The 66-year-old star has blasted Britain’s historic ties to the slave trade and the empire, and she called on the monarchy to issue an apology amid widespread criticism over its past links.
Appearing on The View this week, she said: ‘Britain ran ram shod over India for years… Let us not forget, when we talk about what needs to happen, all the folks that need to apologise.
‘Listen, this is not new. I suspect Charles, when he was in Barbados, had some idea because he went on and apologised as he was releasing the hold that Britain has.
‘So perhaps somebody is listening, and it’s the new group of folks – I don’t know if it’s Charles, William, but one of them.’
Her comments come after Prince William described the slave trade as ‘abhorrent’ and expressed ‘profound sorrow’, but he did not directly apologise for the Royal Family’s role in it.
The Duke and Duchess of Cambridge were met with protests when they arrived in Jamaica, which has ‘already started’ the process of removing the Queen as head of state.
Members of the country’s Rastafarian community accused the royals of benefiting from ‘blood, tears and sweat’ of Jamaican people.
During his speech at a dinner on the fifth day of the couple’s Caribbean tour, William addressed the forced transportation of millions of people from Africa to the Caribbean and North America – a trade British monarchs either supported or profited from during the 17th and 18th centuries.
He echoed past speeches by his father Prince Charles as he referred to the slave trade as an ‘appalling atrocity’ that ‘stains our history’.

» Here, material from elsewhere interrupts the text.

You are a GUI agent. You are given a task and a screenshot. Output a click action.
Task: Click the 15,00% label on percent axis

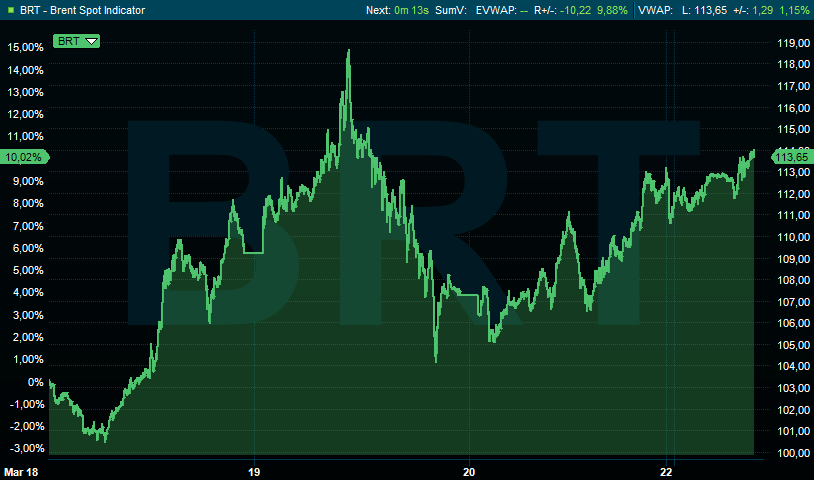coord(24,48)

However, the future king didn’t offer a direct apology, in a similar way Charles addressed the issue during a recent trip to Barbados.
William said: ‘I strongly agree with my father, the Prince of Wales, who said in Barbados last year that the appalling atrocity of slavery forever stains our history.
‘I want to express my profound sorrow. Slavery was abhorrent. And it should never have happened. While the pain runs deep, Jamaica continues to forge its future with determination, courage and fortitude.
‘The strength and shared sense of purpose of the Jamaican people, represented in your flag and motto, celebrate an invincible spirit.’